►
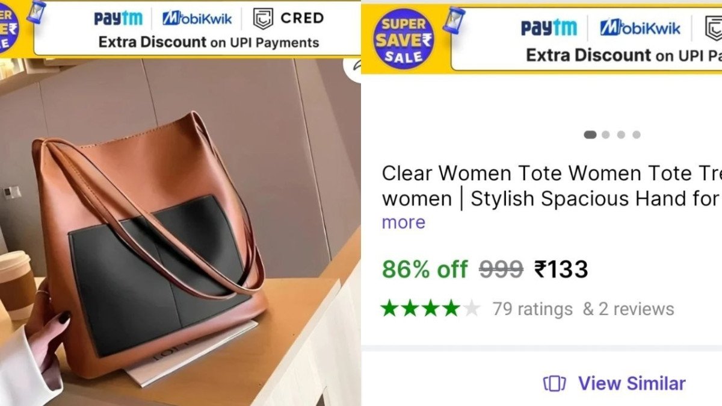Viewport: 722px width, 406px height.
Task: Open the '& 2 reviews' link
Action: click(628, 309)
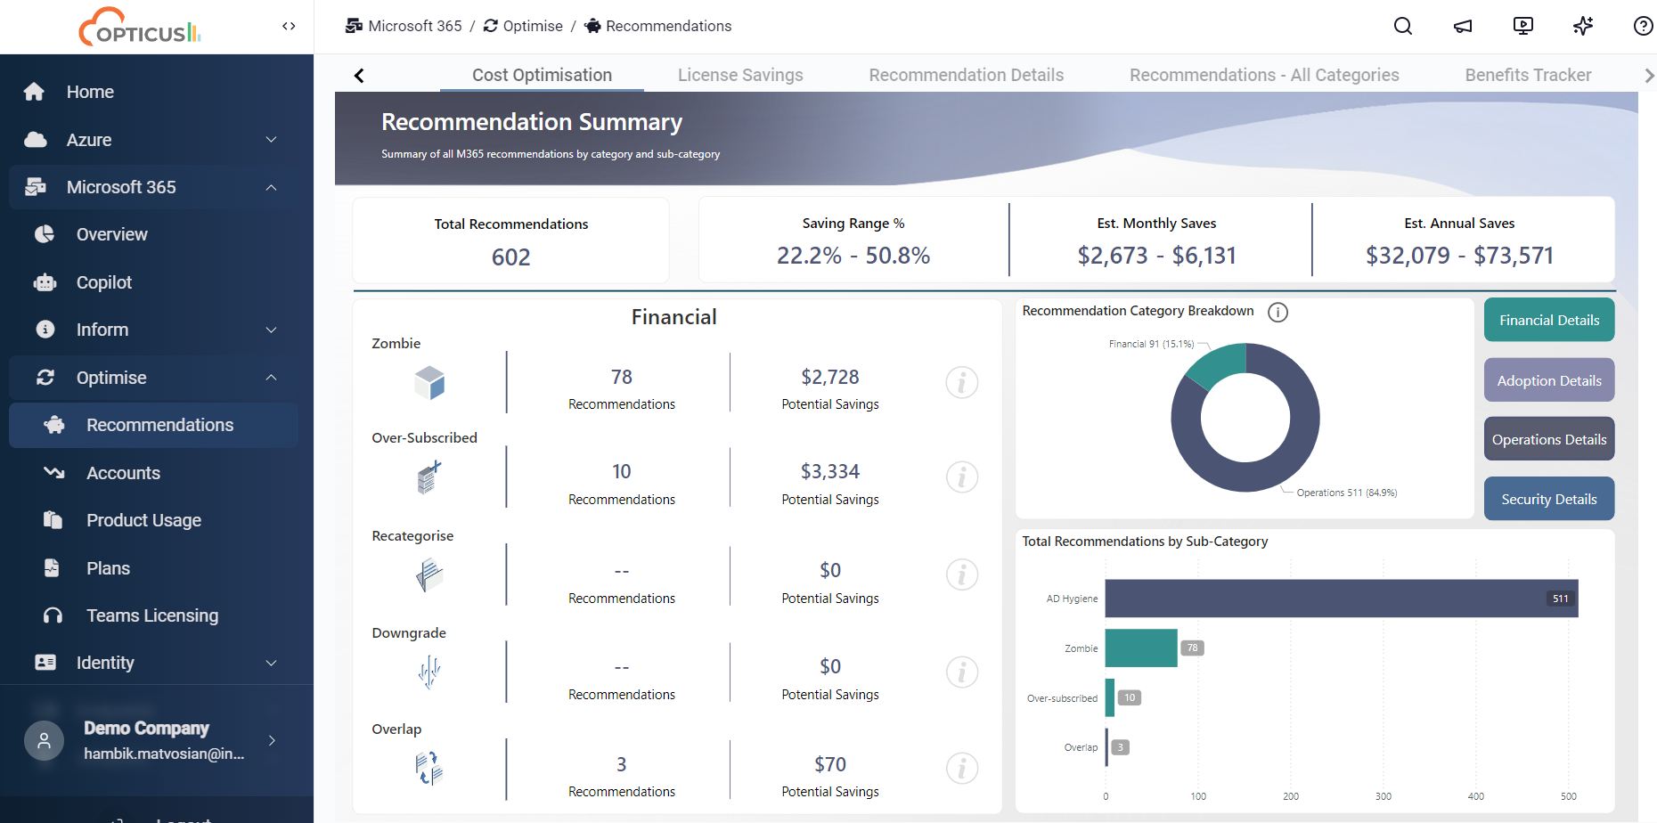Screen dimensions: 1657x823
Task: Collapse the Microsoft 365 menu section
Action: pyautogui.click(x=271, y=187)
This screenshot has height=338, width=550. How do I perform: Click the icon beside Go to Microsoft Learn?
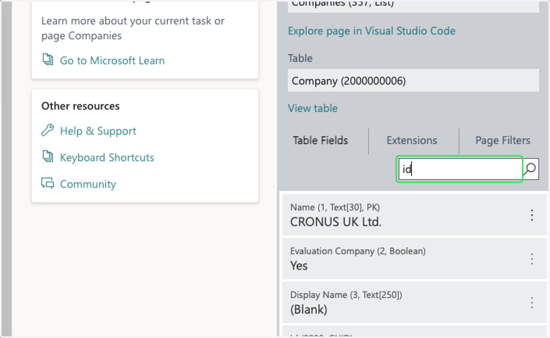pyautogui.click(x=48, y=60)
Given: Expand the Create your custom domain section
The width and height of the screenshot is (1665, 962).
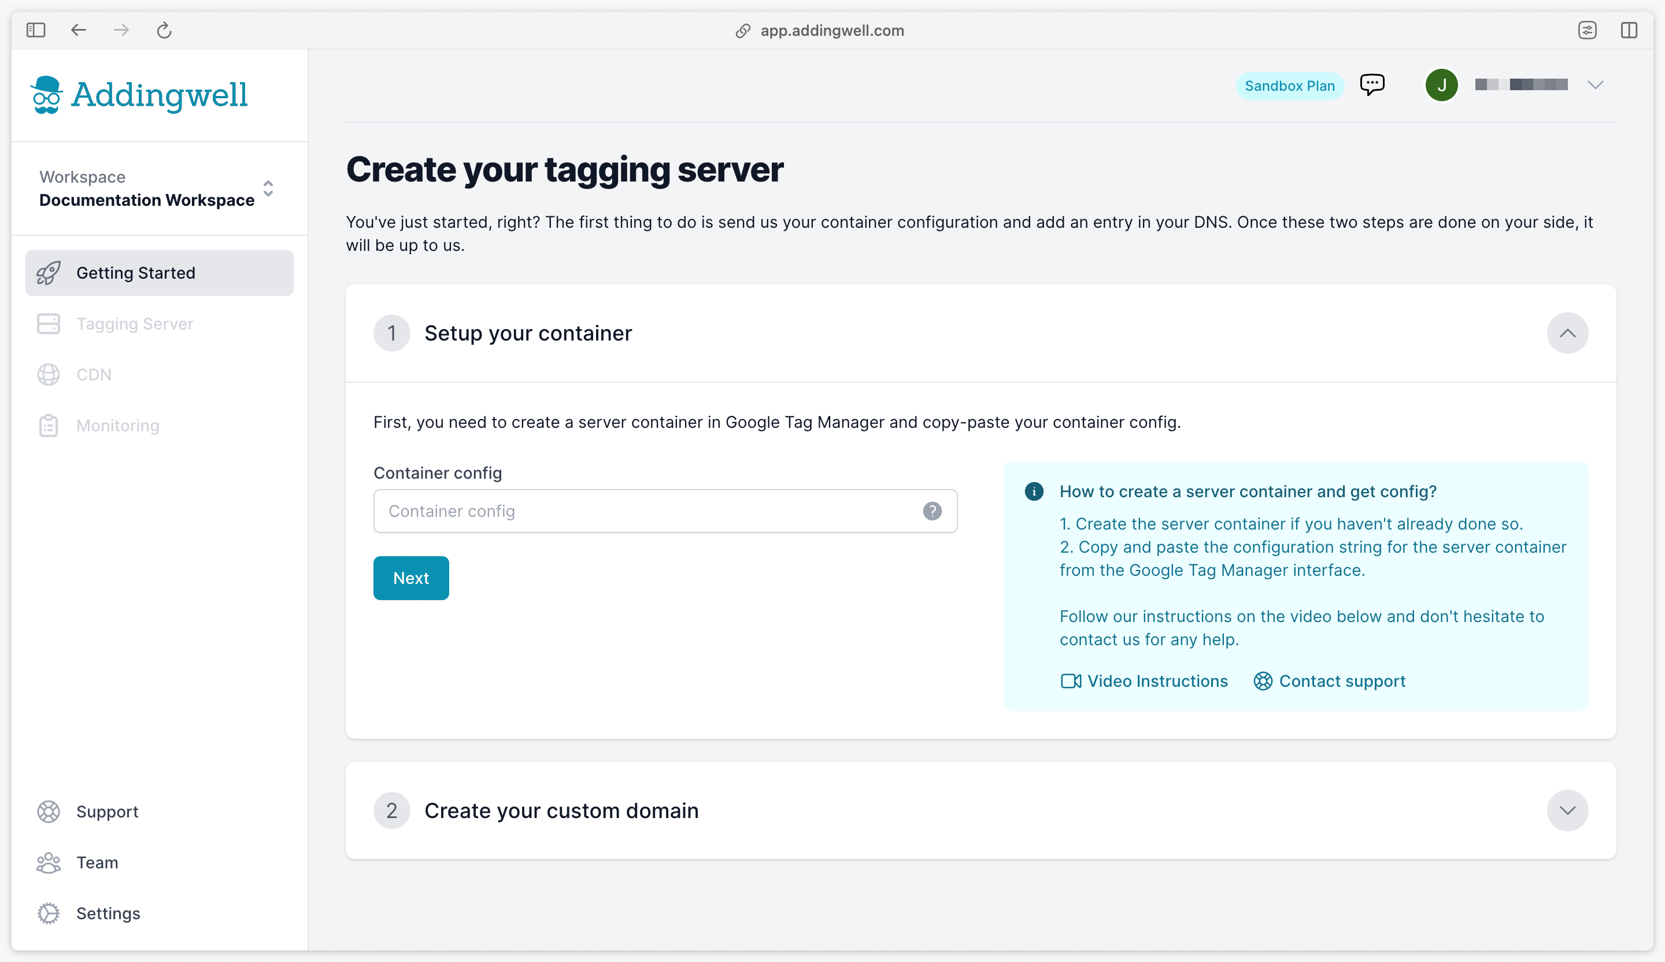Looking at the screenshot, I should [1568, 810].
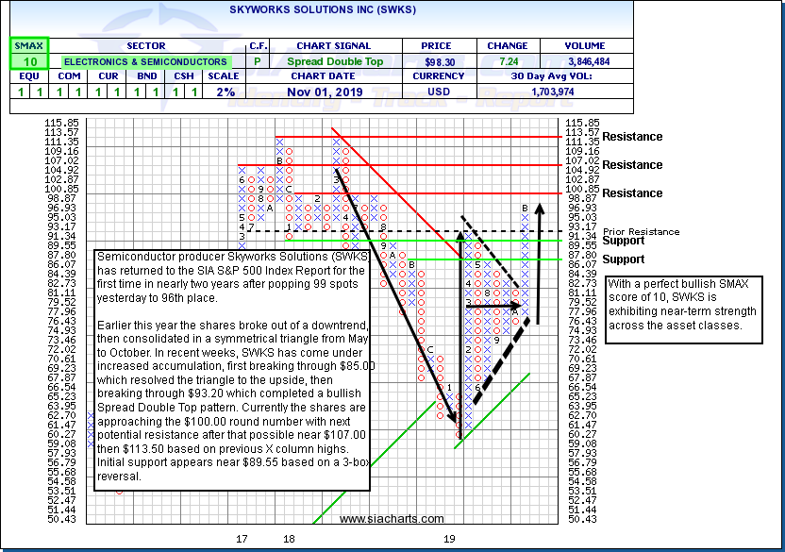The image size is (785, 552).
Task: Click the C.F. value P cell
Action: pyautogui.click(x=258, y=61)
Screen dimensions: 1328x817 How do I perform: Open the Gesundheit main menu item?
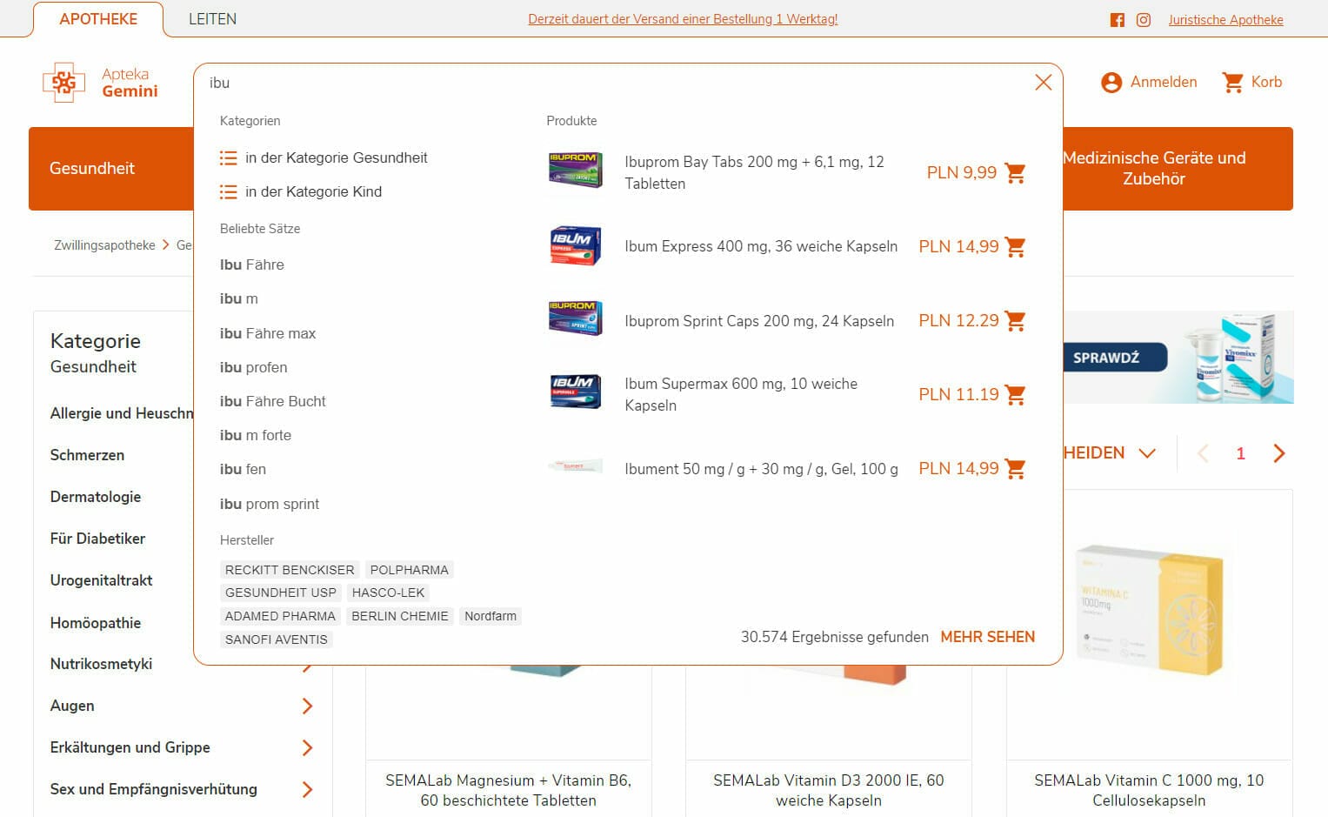point(92,169)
◄
• [TASK DIRECTIONS] In the listing above, retype exactly, and only, the lines from the one containing "Screen dimensions: 1328x817" through the last line, both included. Omit the pictures.

• [SOLVED PROBLEM]
Screen dimensions: 1328x817 How do I perform: Open the Gesundheit main menu item?
point(92,169)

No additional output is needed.